Street suggests picking up some or all of the basic equipment below to get started. You might even find some hiding in the back of your closet or collecting dust in the basement. Take inventory of what you've already got to work, then add everything you plan to buy to your Flipp app shopping list to find the best deals in your area.
1) Yoga mat
At some point, you’re going to want to get down on the floor to do some ab work or stretching. Even if yoga isn’t your speed, a yoga mat is easy to find, very affordable and serves multiple purposes.
2) Skipping rope
If you’re looking for a cheap and effective cardiovascular workout but you’re not into running, try jumping rope. It’s cheap, you don’t need much space and you don’t need any fancy skills. If you’ve already mastered basic skipping, jump on YouTube to learn double unders, crossovers and discover drills that will leave you breathless and sweaty after just a few minutes.
3) Exercise ball
You’ll have all your muscles firing when you introduce a balance ball into your workout as an unstable base for many traditional movements. The ball can double as your bench for reclined exercises like the chest press and takes your planks to the next level.
4) Resistance Bands, weights or kettlebells
Don’t forget about strength training! Start with traditional bodyweight exercises like push-ups, squats and lunges. Add in some exercises with resistance bands to hit all of the key muscle groups — they're inexpensive and compact, making them perfect for storing in small spaces, or for bringing along when you travel.
If you’ve got some storage space, consider a few sets of dumbbells of different weights, or some kettlebells, to challenge. Kettlebells can double as cardio equipment if you use them for kettlebell swings as well — just make sure you seek out proper instruction to swing them correctly and avoid injury.
5) Foam roller
Recovery is just as important as putting in the work! It’s normal to feel some tightness and soreness when you’re starting a new workout routine and a foam roller can really help loosen those knots. Think of it as giving yourself a deep tissue massage! Taking care of your muscles will help prevent injury and speed up recovery between sessions.

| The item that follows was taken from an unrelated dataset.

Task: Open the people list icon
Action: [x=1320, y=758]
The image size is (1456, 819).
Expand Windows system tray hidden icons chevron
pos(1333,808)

When you’re getting started, set a goal of three workouts a week at home for about 20 minutes each. Make the most of our your time by incorporating HIIT or high-intensity interval training where you do short, intense bursts of exercise like skipping or plyometrics with a rest period in between. Download a free timer app on your phone to keep track and look for some HIIT routines online.
Do you need some guidance to get your program going? There’s something for everyone online, often free or inexpensive — especially compared to studio prices. YouTube is a great place to look for fitness inspiration and exercise ideas! Check out apps like Nike+ Training Club, Studio Tone It Up, YogaGlo, Aaptiv and more to find a routine that matches your goals and training style. If you choose an activity you actually enjoy, it will be a lot easier to stick with your plan.
“Making excuses burns zero calories per hour,” says Street. So what are you waiting for?
Always remember to get clearance from your doctor before you start any new exercise routine.